Der ATDI unterscheidet zwischen entwickelten und sich entwickelnden Ländern. 2010 belegte Deutschland hinter Kanada den fünften Platz bei den entwickelten Ländern. Auf den ersten drei Plätzen lagen Neuseeland, Island und die Schweiz. Im Ranking aus dem Jahr 2015 konnte Deutschland zwei Plätze gut machen und lag hinter der Schweiz und Island auf dem dritten Platz. 2018 befand sich Deutschland hinter Island und der Schweiz ebenfalls auf dem dritten Platz. Demnach wird Deutschland ein hohes Potenzial für Abenteuertourismus im eigenen Land bescheinigt und Länder, die eher mit Wildnis und Abenteuer in Verbindung gebracht werden, konnten überholt werden. Der ATDI untersucht auch das Image einer Destination für Abenteuerreisen, wobei hierbei Daten aus einer Expertenbefragung verwendet werden („Ihre Wahrnehmung dieses Reiseziels als Abenteuertourismusziel ist … Likert-Skala von -3 [sehr schlecht] bis +3 [sehr gut]).
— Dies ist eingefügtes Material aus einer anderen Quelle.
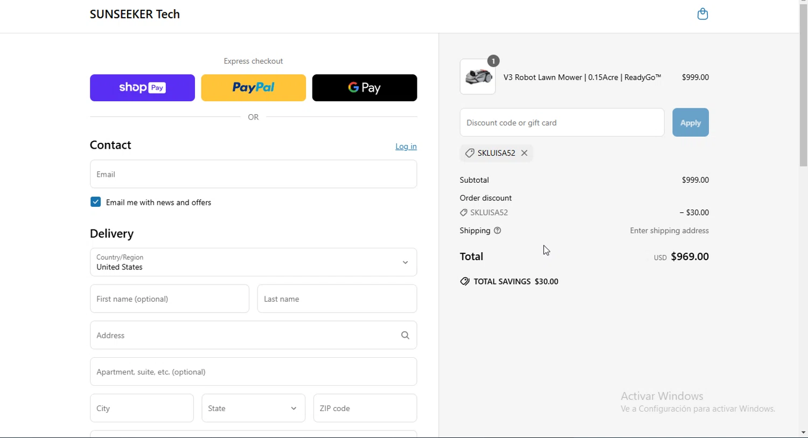This screenshot has height=438, width=808.
Task: Pay with PayPal express checkout
Action: tap(253, 88)
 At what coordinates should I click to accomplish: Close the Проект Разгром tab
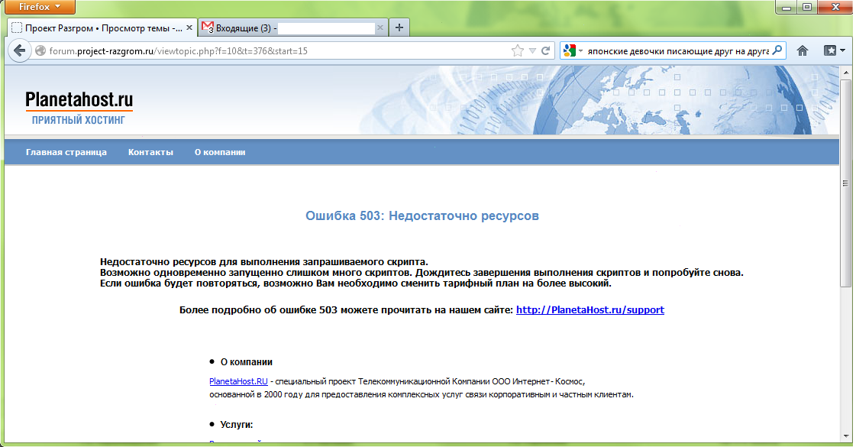pos(189,28)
In den Jahren 2016 und 2018 belegte Neuseeland den ersten Platz. Während 2016 Australien und Island gleichauf auf dem zweiten Platz lagen, schneidet Australien im Jahr 2018 knapp besser als Island ab (vgl. ATTA & International Institute of Tourism Studies, 2018, S. 34f.).
Zwar spielen auch viele Faktoren eine Rolle, die nicht direkt mit dem Abenteuertourismus zu tun haben, wie z. B. die ärztliche Versorgung. Hier schneidet Deutschland erwartungsgemäß gut ab. Aber auch bei der Kategorie „Abenteuerressourcen“ erzielt Deutschland eine hohe Punktzahl (vgl. ATTA, 2015). Im Vergleich zu den Vorjahren schnitt Deutschland im Jahr 2020 im Hinblick auf die kulturellen Ressourcen deutlich schlechter ab (vgl. ATTA, 2020). Insgesamt rangiert Deutschland immer noch auf dem vierten Platz, in Europa hinter Island und der Schweiz auf Rang drei (→ Tabelle 4).
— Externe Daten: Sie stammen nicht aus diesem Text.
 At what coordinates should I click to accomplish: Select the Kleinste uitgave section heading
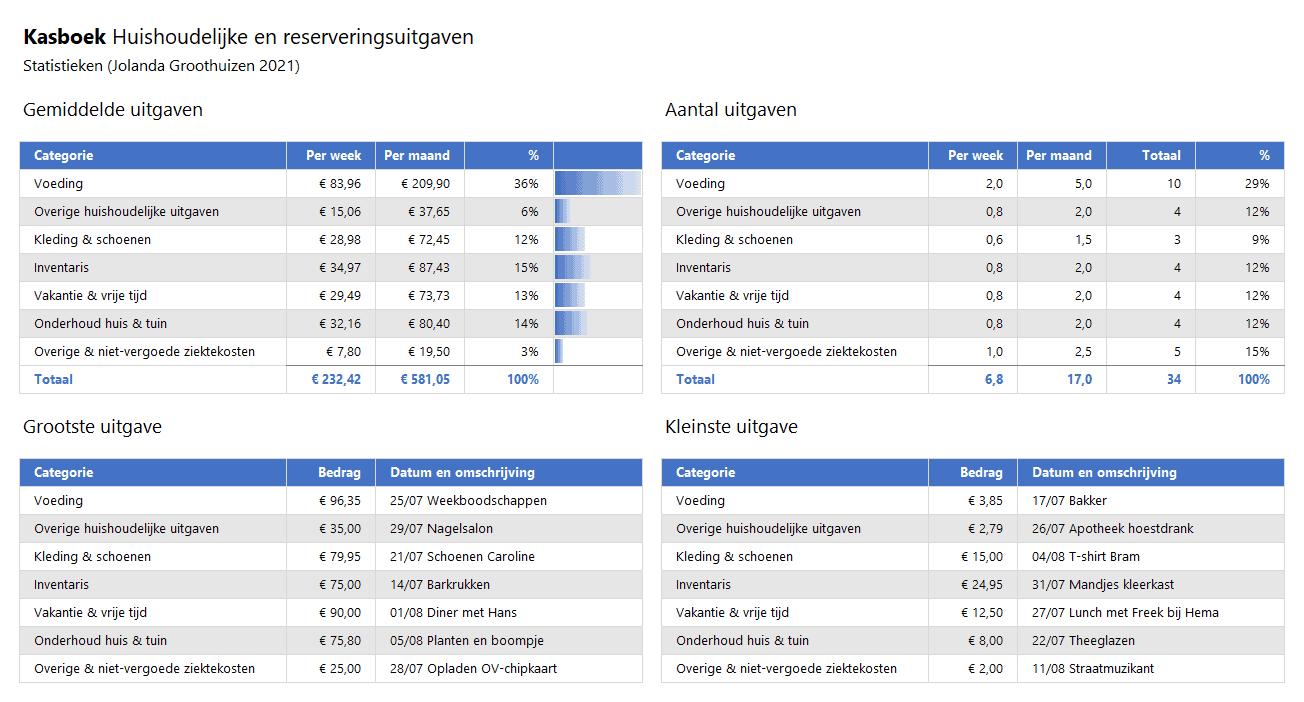coord(731,427)
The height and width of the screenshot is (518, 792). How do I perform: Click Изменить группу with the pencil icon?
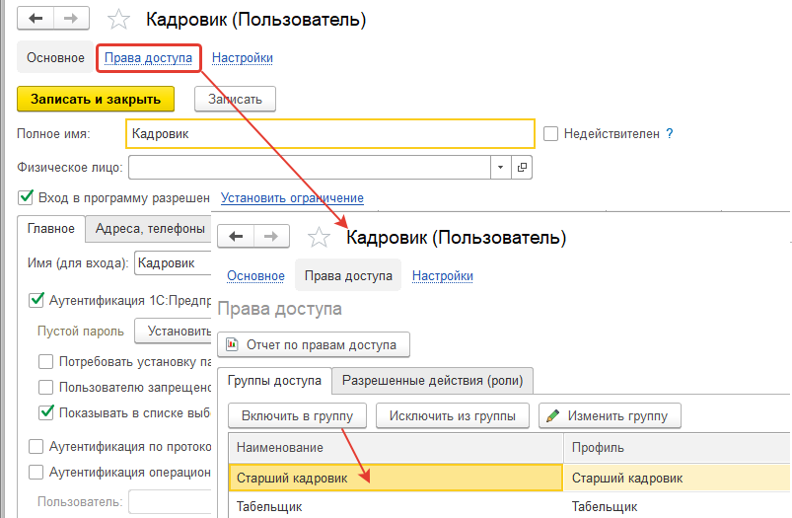(x=610, y=415)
Rang | entwickelte Länder | sich entwickelnde Länder (Developing Countries) |
1 | Island | Tschechische Republik |
2 | Schweiz | Chile |
3 | Neuseeland | Slowakei |
4 | Deutschland | Slowenien |
5 | Norwegen | Israel |
6 | Finnland | Estland |
7 | Schweden | Polen |
8 | Kanada | Bulgarien |
9 | Dänemark | Rumänien |
10 | Australien | Costa Rica |
Tabelle 4:
ADTI-Ranking „Top-10-Länder für Abenteuertourismus“, vgl. ATTA, 2020, S. 5.
Abschließend soll nicht unerwähnt bleiben, dass der Großteil der Anbieter in der Destination zu finden ist, wobei die Destinationen auch als „Kristallisationspunkte des Fremdenverkehrs“ bezeichnet werden (vgl. Kaspar, 1996, S. 70; Trümper, 1995, S. 209f.). Sowohl die einzelnen Anbieter, wie z. B. Beherbergungsbetriebe, Berg-/Sportschulen, Incoming-Agenturen, Verleiher (z. B. Kanu, Ski, Mountainbike), Tourenanbieter (z. B. Klettern, Rafting, Fallschirmspringen) und Verkehrsunternehmen als auch die jeweiligen Destinationsmanagementorganisationen (DMOs) sind hierbei als Leistungserbringer und/oder Vermittler aktiv.
Diese Anbieter werden dem sog. abgeleiteten AngebotAngebot, abgeleitet1 (touristische Infrastruktur, Freizeitinfrastruktur und spezielle touristische Angebote) einer Destination zugerechnet. Darüber hinaus gibt es das sog. ursprüngliche AngebotAngebot, ursprünglich, welches sich aus dem natürlichen Angebot (z. B. Landschaft, Topographie), dem soziokulturellen Angebot (z. B. Tradition, Brauchtum, Mentalität) und der allgemeinen Infrastruktur (z. B. Ver- und Entsorgung, Kommunikations- und Verkehrswesen) zusammensetzt (vgl. Freyer, 2015, S. 322ff.).